If the language is indigenous or established in other countries, subentries for these countries are listed at the bottom of the page. Information like classification and typology which is the same in every country is not repeated in these subentries.

Language identification

The entry begins with the international three-letter ISO 639-3 code that is used to identify the language uniquely, plus a list of other names that have been used to identify it.

ISO 639-3 code The code assigned to the language by the ISO 639-3 standard (ISO 2007) is given in lower-case letters within square brackets. When a given language is spoken in multiple countries, all of the entries for that language use the same three-letter code. The code distinguishes the language from other languages with the same or similar names and identifies those cases in which the name differs across country borders. These codes ensure that each language is counted only once in world or area statistics.

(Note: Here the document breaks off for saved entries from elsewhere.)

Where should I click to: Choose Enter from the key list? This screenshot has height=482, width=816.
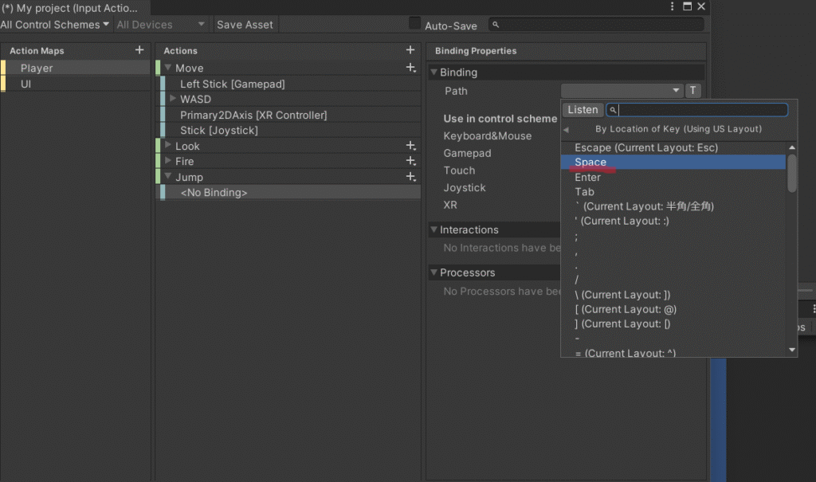[x=587, y=177]
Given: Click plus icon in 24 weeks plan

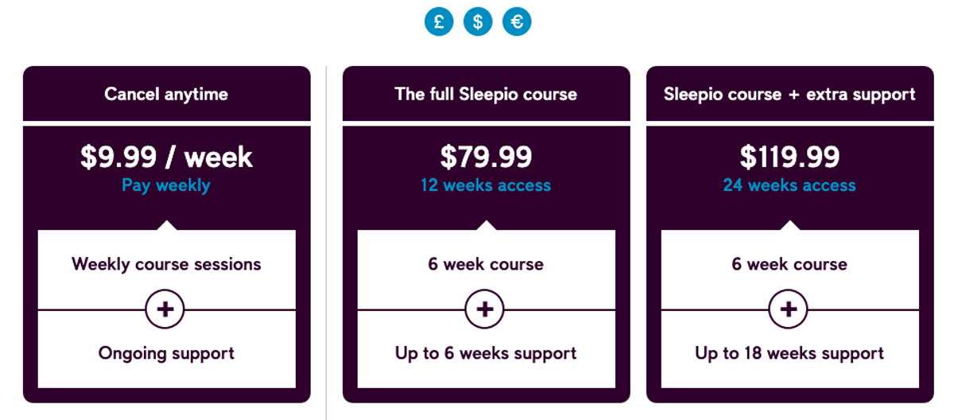Looking at the screenshot, I should pyautogui.click(x=789, y=309).
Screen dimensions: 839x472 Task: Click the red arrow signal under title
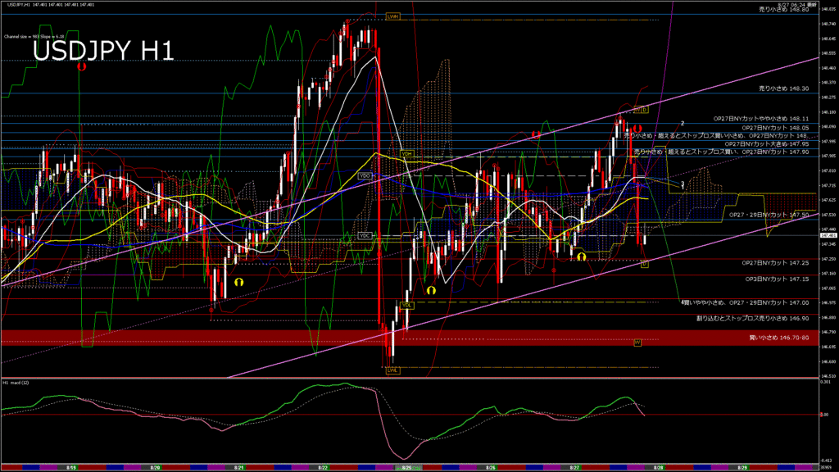coord(81,67)
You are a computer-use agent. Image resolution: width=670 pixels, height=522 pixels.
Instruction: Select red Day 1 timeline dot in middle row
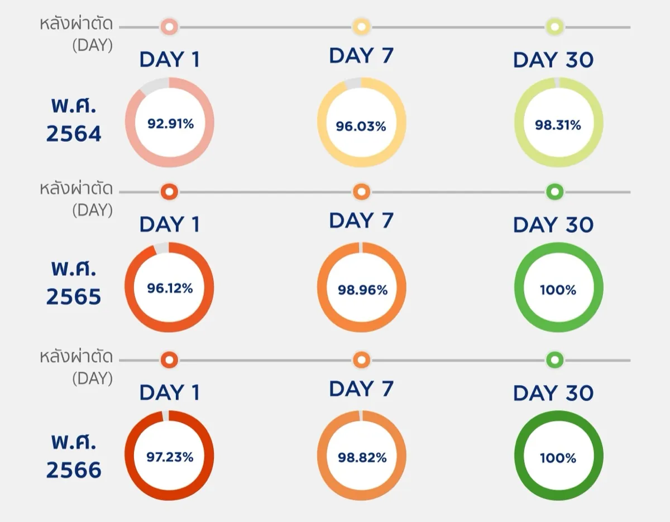169,192
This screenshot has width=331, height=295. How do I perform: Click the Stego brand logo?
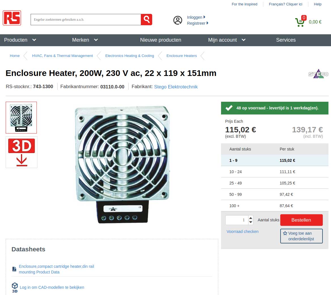pyautogui.click(x=318, y=74)
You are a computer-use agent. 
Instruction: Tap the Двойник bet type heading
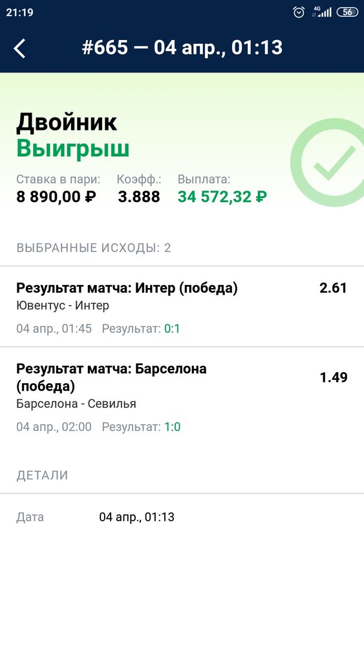tap(67, 122)
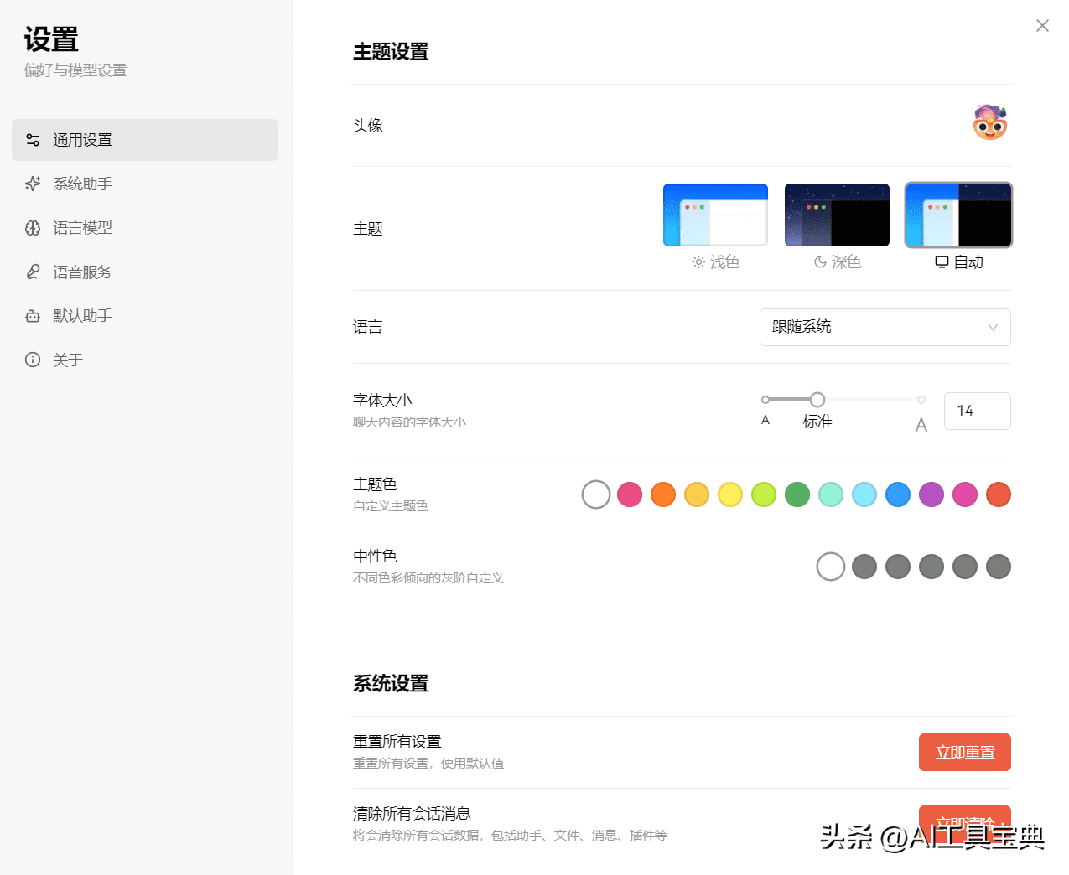
Task: Click the Default Assistant robot icon
Action: pyautogui.click(x=33, y=316)
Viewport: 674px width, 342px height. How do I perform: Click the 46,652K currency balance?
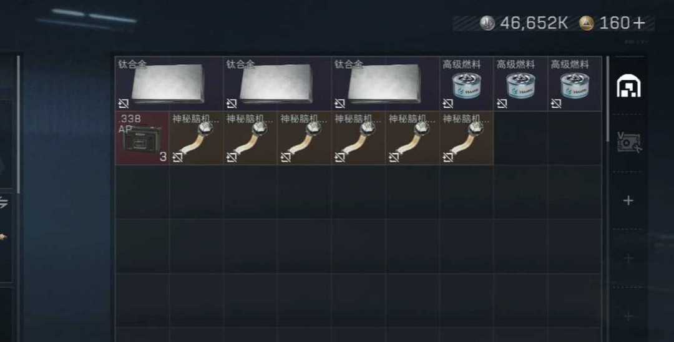point(534,22)
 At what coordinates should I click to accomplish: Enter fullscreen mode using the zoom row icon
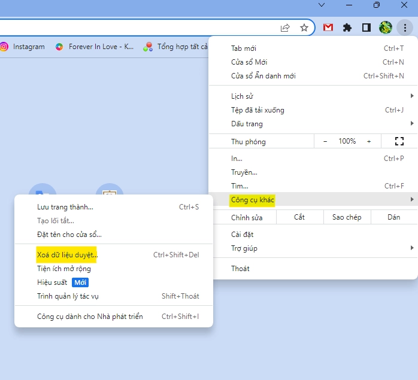(399, 141)
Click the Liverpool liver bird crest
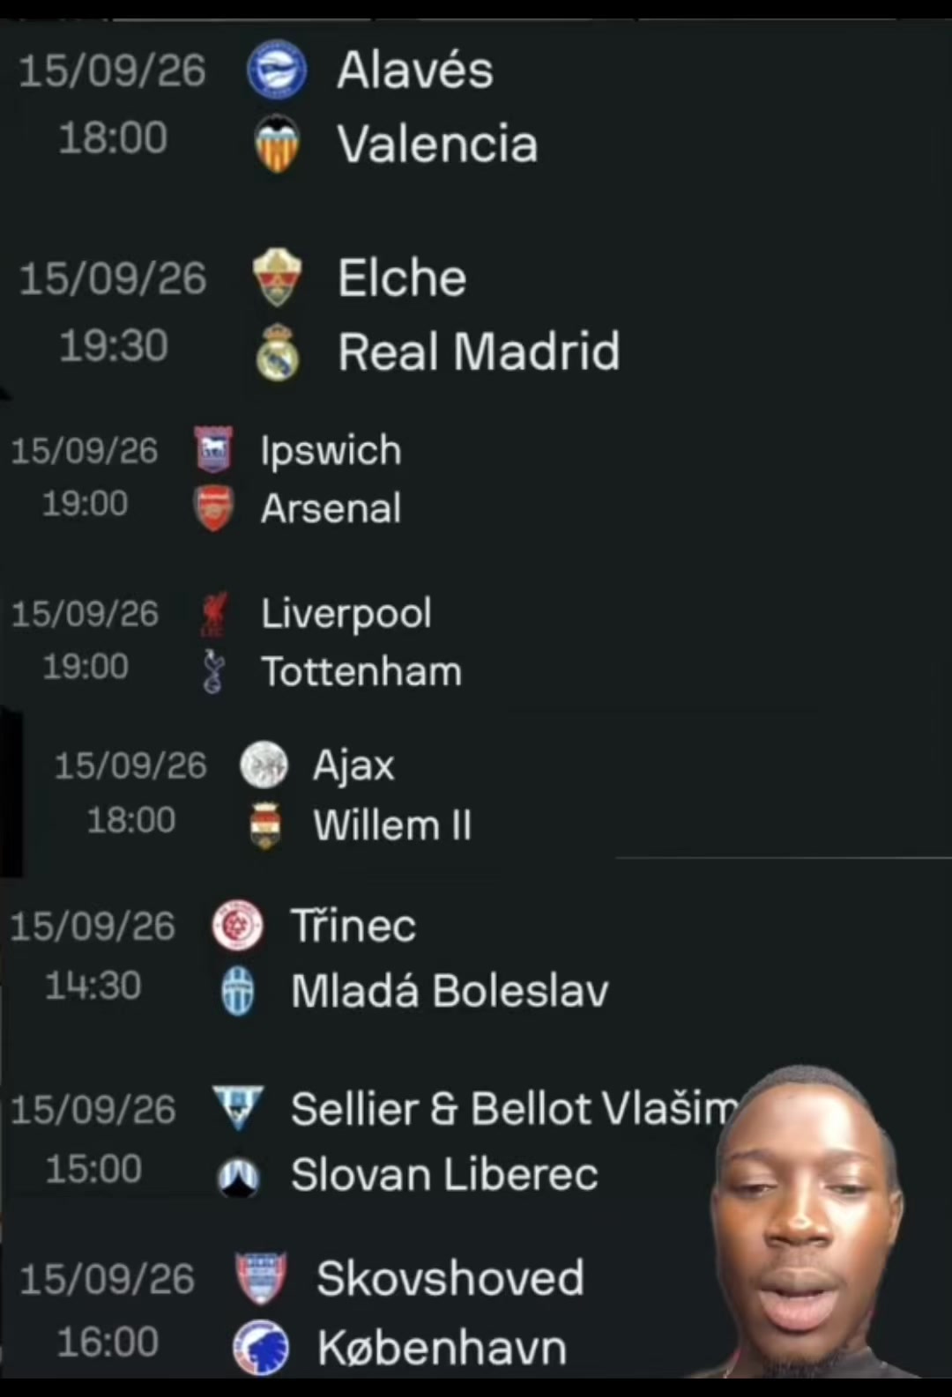 213,614
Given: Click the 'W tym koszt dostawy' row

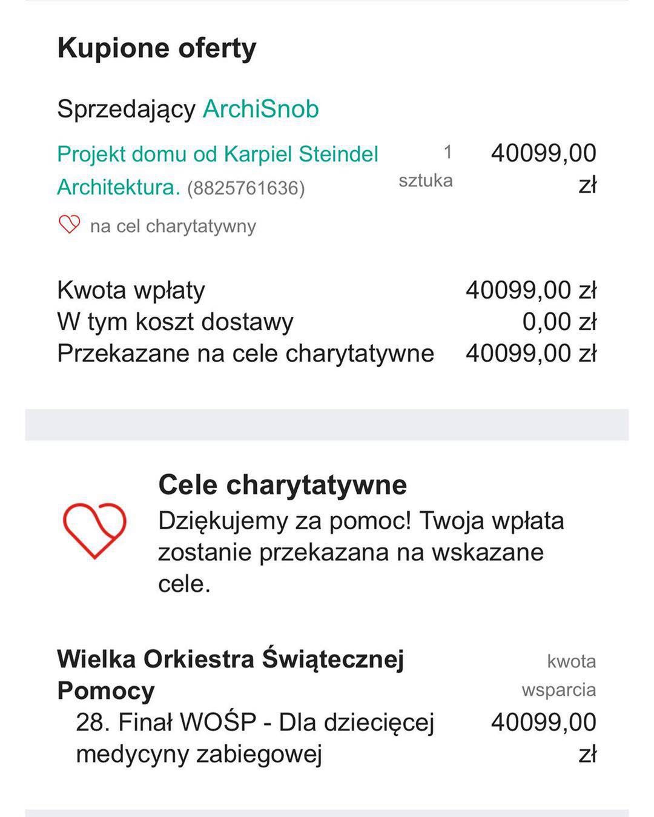Looking at the screenshot, I should coord(327,322).
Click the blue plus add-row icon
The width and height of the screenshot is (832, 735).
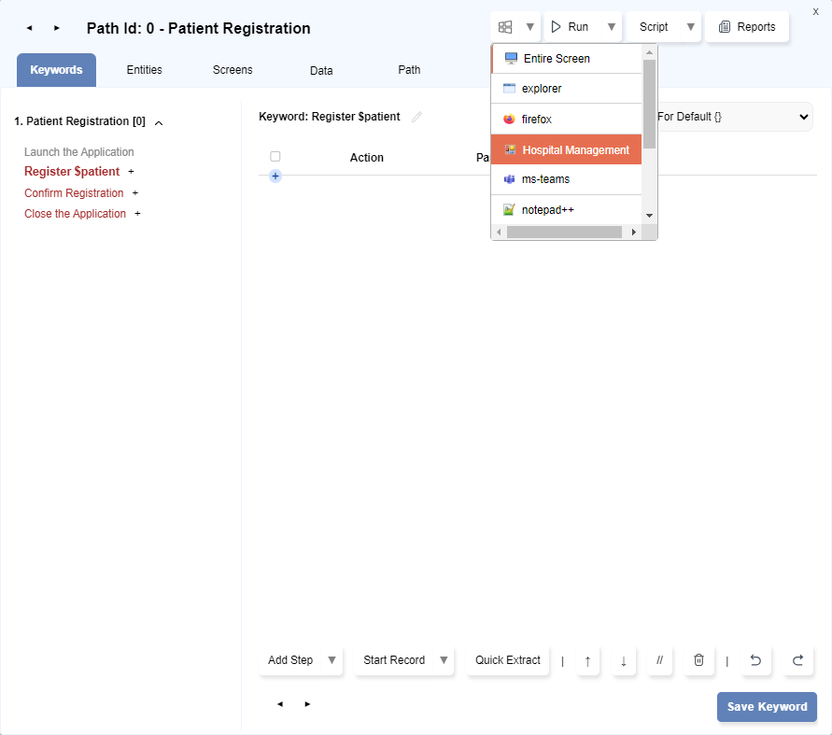click(275, 176)
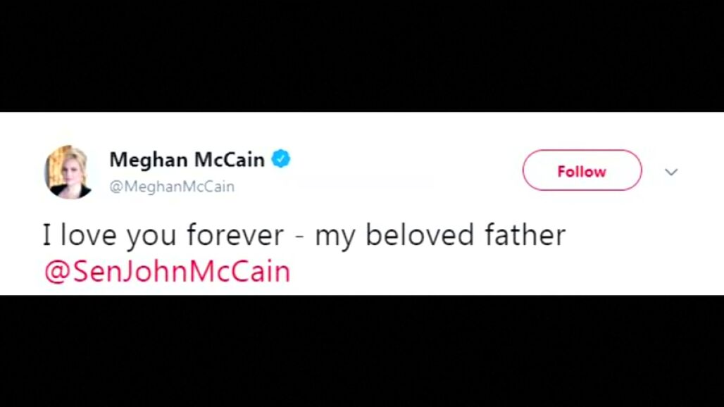Visit Senator John McCain's tagged profile
Viewport: 724px width, 407px height.
click(167, 271)
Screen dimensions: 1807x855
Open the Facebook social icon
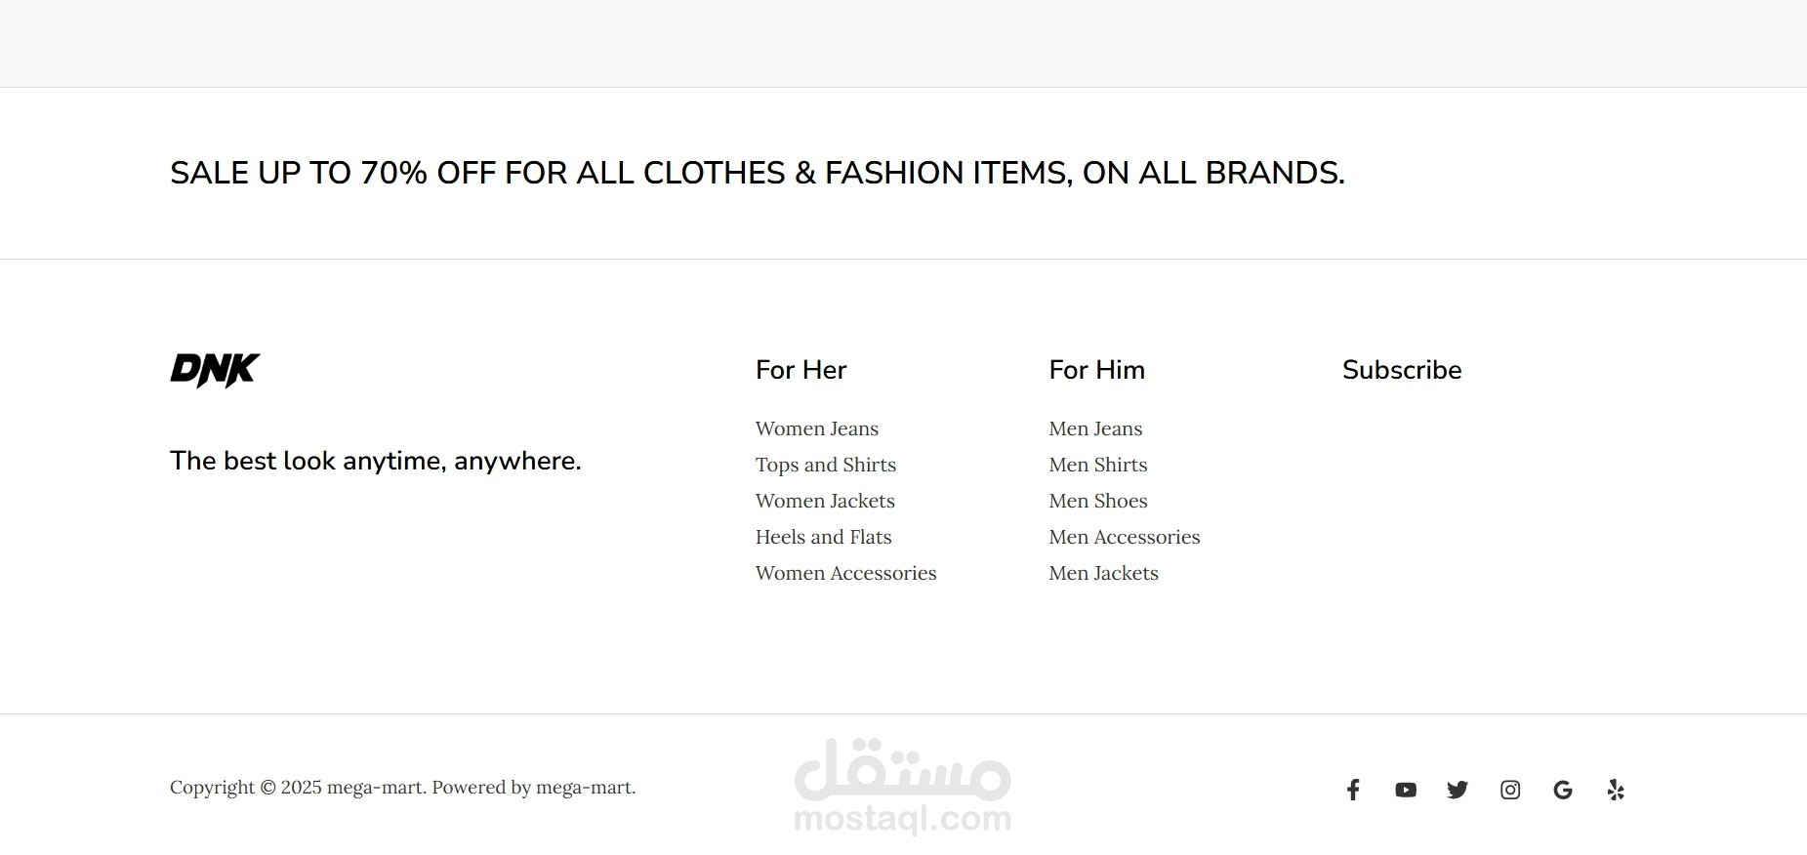pos(1353,790)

Alternate names. Many languages are known by or have been referenced in the literature by more than one name. Alternate names come from many diverse sources: speakers may have more than one name for their language, or neighboring groups may use different names. Other names may have been assigned by outsiders and used in ethnographic or linguistic publications before the name used by the speakers themselves was known. Another source of alternate names is variant spellings of what is essentially the same name. In many cases, spellings used in languages of wider communication or in regional languages are also included in the list. Some names may identify the ethnic group or place names that have been used in the literature as names for the language.

Some names, used in the past or in use by others, are pejorative and offensive to the speakers of the language. Those are identified, wherever they are listed, by enclosing the name in double quotation marks and appending the label pej. (pejorative) following the name. We include these names as a means of helping users find languages they may have only heard of or seen referred to by such names. By so doing, Ethnologue in no way implies any endorsement of the pejorative names.

Autonym. This is the “self name”, or, the name of the language in the language itself. Furthermore, the form given is a standard spelling within the writing system of the language. Thus this field is never reported for an unwritten language. When the script is non-Roman or contains unusual characters, a romanization of the name is given in parentheses.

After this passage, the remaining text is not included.